TASK:
Set down the complete data exactly as it appears below.

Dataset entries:
-.-.-

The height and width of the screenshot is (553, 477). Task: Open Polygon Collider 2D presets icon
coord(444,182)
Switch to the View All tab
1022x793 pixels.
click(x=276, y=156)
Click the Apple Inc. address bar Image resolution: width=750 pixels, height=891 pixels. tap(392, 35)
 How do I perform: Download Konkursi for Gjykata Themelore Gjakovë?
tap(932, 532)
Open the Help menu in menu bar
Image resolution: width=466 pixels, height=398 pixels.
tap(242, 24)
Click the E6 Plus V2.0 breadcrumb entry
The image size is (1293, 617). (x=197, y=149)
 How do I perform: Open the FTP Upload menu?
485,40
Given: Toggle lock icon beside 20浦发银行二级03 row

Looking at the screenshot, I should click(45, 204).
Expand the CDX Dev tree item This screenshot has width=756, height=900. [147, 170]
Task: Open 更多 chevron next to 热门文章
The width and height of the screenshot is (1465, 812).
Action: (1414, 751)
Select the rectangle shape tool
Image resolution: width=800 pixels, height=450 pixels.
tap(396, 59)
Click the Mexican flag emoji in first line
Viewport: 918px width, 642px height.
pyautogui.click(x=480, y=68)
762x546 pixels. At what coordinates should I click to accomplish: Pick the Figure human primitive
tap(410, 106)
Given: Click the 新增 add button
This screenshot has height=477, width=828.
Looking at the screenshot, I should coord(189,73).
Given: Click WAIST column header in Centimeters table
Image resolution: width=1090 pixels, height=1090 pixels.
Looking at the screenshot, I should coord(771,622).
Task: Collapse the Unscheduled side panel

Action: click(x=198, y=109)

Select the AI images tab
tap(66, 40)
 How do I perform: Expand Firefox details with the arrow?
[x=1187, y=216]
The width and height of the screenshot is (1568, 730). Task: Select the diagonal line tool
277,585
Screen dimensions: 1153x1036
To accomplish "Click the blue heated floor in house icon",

-.-.-

WRITTEN RESPONSE:
The height and width of the screenshot is (553, 477). Task: Open Polygon Collider 2D presets icon
coord(444,182)
Switch to the View All tab
1022x793 pixels.
click(x=276, y=156)
Click the Apple Inc. address bar Image resolution: width=750 pixels, height=891 pixels. tap(392, 35)
 How do I perform: Download Konkursi for Gjykata Themelore Gjakovë?
tap(932, 532)
Open the Help menu in menu bar
Image resolution: width=466 pixels, height=398 pixels.
tap(242, 24)
Click the E6 Plus V2.0 breadcrumb entry
The image size is (1293, 617). (x=197, y=149)
 How do I perform: Open the FTP Upload menu?
485,40
Given: Toggle lock icon beside 20浦发银行二级03 row

Looking at the screenshot, I should click(45, 204).
Expand the CDX Dev tree item This screenshot has width=756, height=900. [147, 170]
Task: Open 更多 chevron next to 热门文章
The width and height of the screenshot is (1465, 812).
Action: (1414, 751)
Select the rectangle shape tool
Image resolution: width=800 pixels, height=450 pixels.
tap(396, 59)
Click the Mexican flag emoji in first line
Viewport: 918px width, 642px height.
pyautogui.click(x=480, y=68)
762x546 pixels. At what coordinates should I click to accomplish: Pick the Figure human primitive
tap(410, 106)
Given: Click the 新增 add button
This screenshot has height=477, width=828.
Looking at the screenshot, I should coord(189,73).
Given: Click WAIST column header in Centimeters table
Image resolution: width=1090 pixels, height=1090 pixels.
Looking at the screenshot, I should coord(771,622).
Task: Collapse the Unscheduled side panel

Action: click(x=198, y=109)

Select the AI images tab
tap(66, 40)
 How do I perform: Expand Firefox details with the arrow?
[x=1187, y=216]
The width and height of the screenshot is (1568, 730). Task: Select the diagonal line tool
277,585
Screen dimensions: 1153x1036
To accomplish "Click the blue heated floor in house icon",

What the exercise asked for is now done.